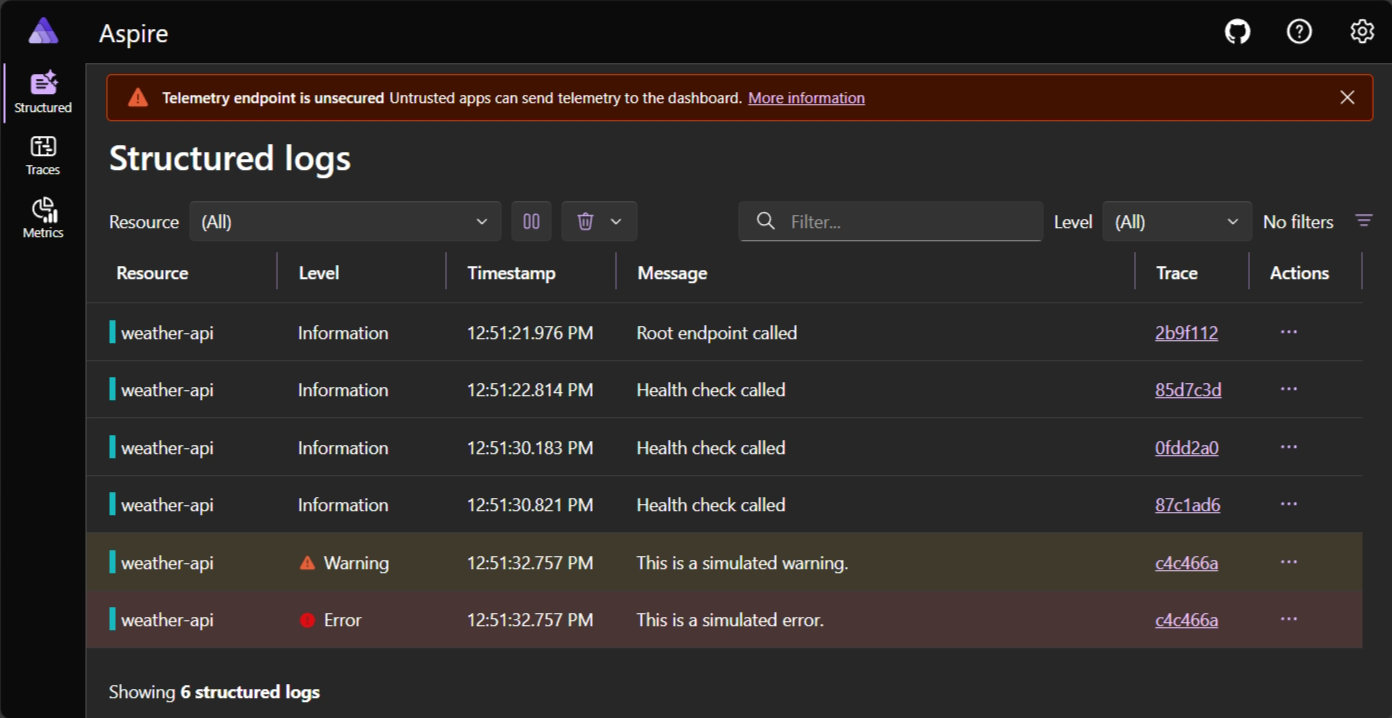Follow trace c4c466a of the simulated error

pyautogui.click(x=1186, y=619)
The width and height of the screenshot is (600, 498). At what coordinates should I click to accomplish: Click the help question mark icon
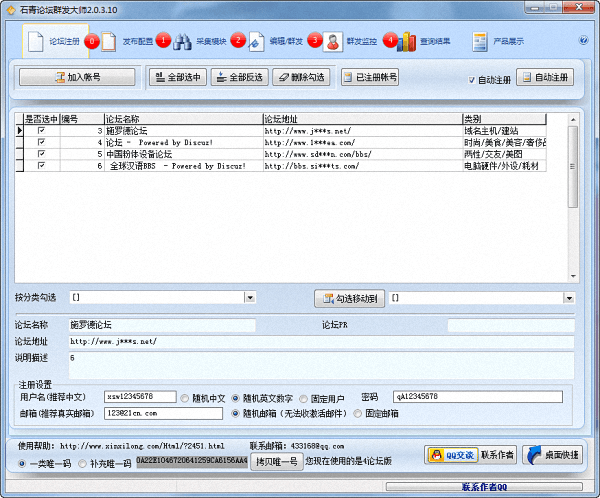583,41
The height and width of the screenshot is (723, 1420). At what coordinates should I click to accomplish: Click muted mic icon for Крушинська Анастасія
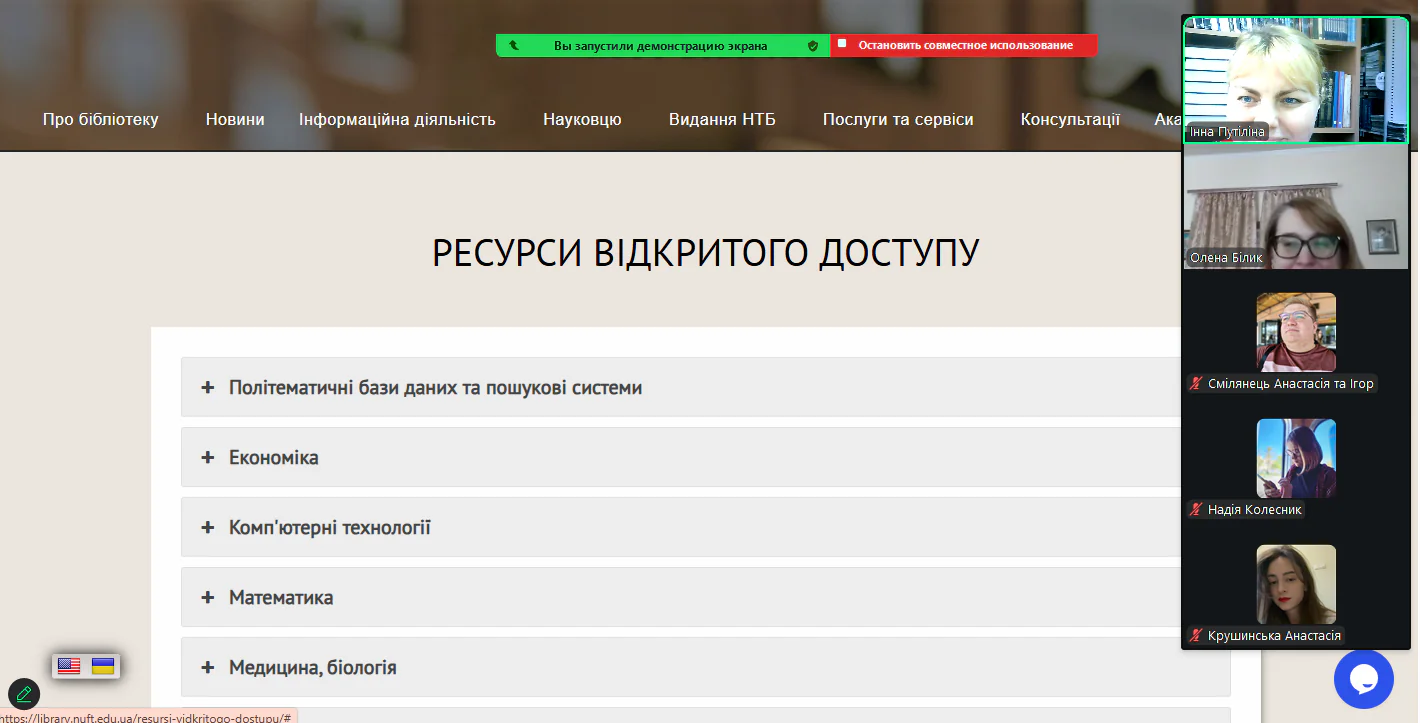1195,636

**Task to complete:** Retype exactly the lines above, starting at the line containing "The width and" and ending with the last line, both included; leave out the pictures.

**Reply:**
The width and height of the screenshot is (600, 498). At what coordinates should I click to accomplish: Click the help question mark icon
583,41
The height and width of the screenshot is (723, 1420). At what coordinates should I click to accomplish: Click muted mic icon for Крушинська Анастасія
1195,636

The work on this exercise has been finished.